BMJ 2001; 322 doi: https://doi.org/10.1136/bmj.322.7299.1417 (Published 09 June 2001) Cite this as: BMJ 2001;322:1417
  1. Julia Addington-Hall (julia.addington-hall{at}kcl.ac.uk), senior lecturer, palliative carea,
  2. Lalit Kalra, professor of stroke medicineb
  1. a Department of Palliative Care and Policy, Guy's, King's College, and St Thomas's Hospitals Schools of Medicine and Dentistry, London SE5 9PJ
  2. b Department of Stroke Medicine, Guy's, King's College, and St Thomas's Hospitals Schools of Medicine and Dentistry
  1. Correspondence to: J Addington-Hall

    This is the fourth in a series of five articles

    One of the reasons behind the rapid development of quality of life measures in health care has been the growing recognition of the importance of understanding the impact of healthcare interventions on patients' lives rather than just on their bodies. This is particularly important for patients with chronic, disabling, or life threatening diseases who live without the expectation of cure and have conditions that are likely to have an impact on their physical, psychological, and social wellbeing.

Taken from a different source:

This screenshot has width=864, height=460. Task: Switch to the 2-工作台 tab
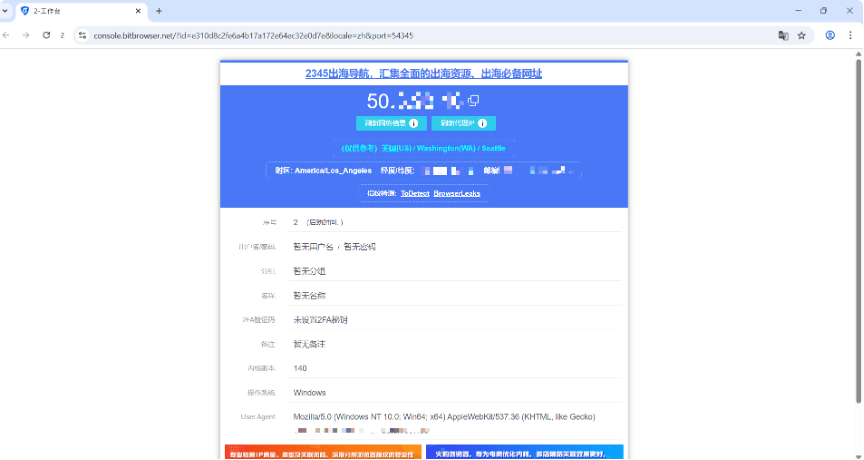pos(80,11)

    Health professionals frequently make quality of life judgments when making decisions about the care of disabled patients,1 and the professional's view on expected quality of life is often the key factor in determining whether effective treatment for a life threatening condition will be given or withdrawn.2 Professionals' perceptions may, however, be at odds with those held by their patients.3 It is therefore important to ask patients to assess their own quality of life using one of a growing number of reliable and valid measures.

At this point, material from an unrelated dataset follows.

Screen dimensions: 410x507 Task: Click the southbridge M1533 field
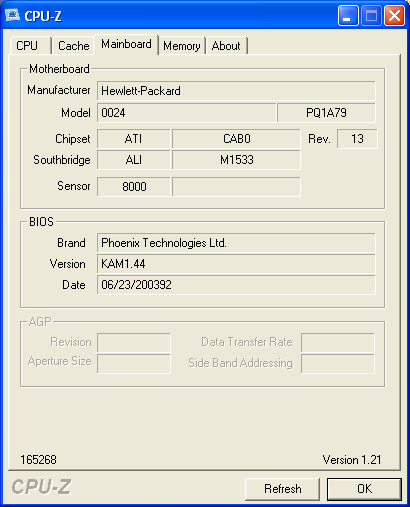[236, 160]

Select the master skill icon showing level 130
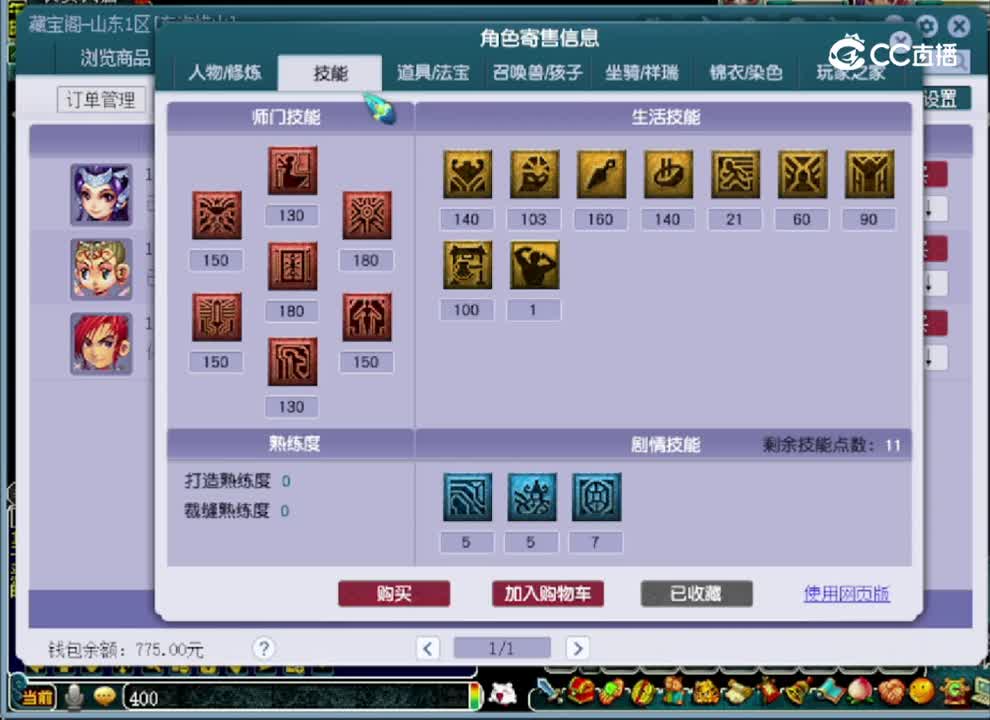coord(291,171)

    Choosing an appropriate measure and using it in clinical practice can be problematic.4 Deciding to use a measure, however, presupposes that patients are able to assess their own quality of life and complete a quality of life measure. Some patients—and in some conditions many patients—are unable to do this because of cognitive impairments, communication deficits, severe distress caused by their symptoms, or because the quality of life measure is too burdensome physically or emotionally.5 These may be precisely the patients for whom information on quality of life is most needed to inform clinical decision making. Rather than lose all information on that patient, someone else (a family member or health professional) may be asked to act as a proxy or surrogate.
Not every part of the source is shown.